The Ghost in the Machine: What Agents Do When Nobody Is Watching
The trust questions stopped being hypothetical this week. Each of these stories is about what an agent does with access when no human is in the loop.
- Grok Build CLI Uploaded Whole Repos Before xAI Quietly Shut It Off. A wire-level teardown found the coding tool sent secrets unredacted and staged entire codebases to cloud storage, even when told not to read files.
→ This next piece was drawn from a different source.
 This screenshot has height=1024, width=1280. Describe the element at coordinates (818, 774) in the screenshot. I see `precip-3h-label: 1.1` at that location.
- Manus Auto-Publish Cuts the Human Out of the Deploy Step. The AI app builder now pushes every successful build straight to a live URL, with no confirmation click required. The question shifts from whether the code is right to who answers for it when it is wrong.
- Google Open-Sources Mantis, a 15-Stage AI Pipeline for Hunting Bugs. Fifteen chained coding-agent skills triage, reproduce, and patch vulnerabilities, and Google’s own documentation insists a human still signs off first.
- Microsoft Gives Its AI Agents Identities, Retry Loops, and Grades. Foundry’s production playbook treats retrieval as its own subagent and scores agents against rubrics instead of vibes.
The Bigger Argument: What Cheap Intelligence Is Actually Changing
Three writers took the long view this week, and none of them agree on where it lands.
- Zvi Mowshowitz Names GPT-5.6 Sol AI’s New Default Workhorse. He argues Sol delivers the strongest balance of reasoning, speed, and cost for demanding knowledge work, while conceding task-specific model selection still matters at the top end.
- A16z’s Essay Says AI Turns Consumers Into Builders. The firm argues AI restores creation over consumption. The firm funding that shift is also not a neutral observer of it.
- Circle’s CEO Argues AI Will Unbundle the Firm Itself. Jeremy Allaire’s new treatise says cheap intelligence dissolves the corporation, a claim Ronald Coase’s transaction-cost theory can actually test.
Today’s Quick Hits
- Prime Intellect Rebuilds Its RL Environment Stack With Verifiers V1. The release splits agentic training environments into task, harness, and runtime layers to fix fragmented eval infrastructure.
- Sakana AI’s Smart Bricks Learn to Recognize Their Own Shape. Two hundred physical modules classified their own assembled shape using only local neighbor signals and no central computer.
- DeepMind Repurposes a Video Generator as a Universal Vision Model. GenCeption uses one text-steered network to match specialist systems on depth, pose, and segmentation while training on a fraction of the data.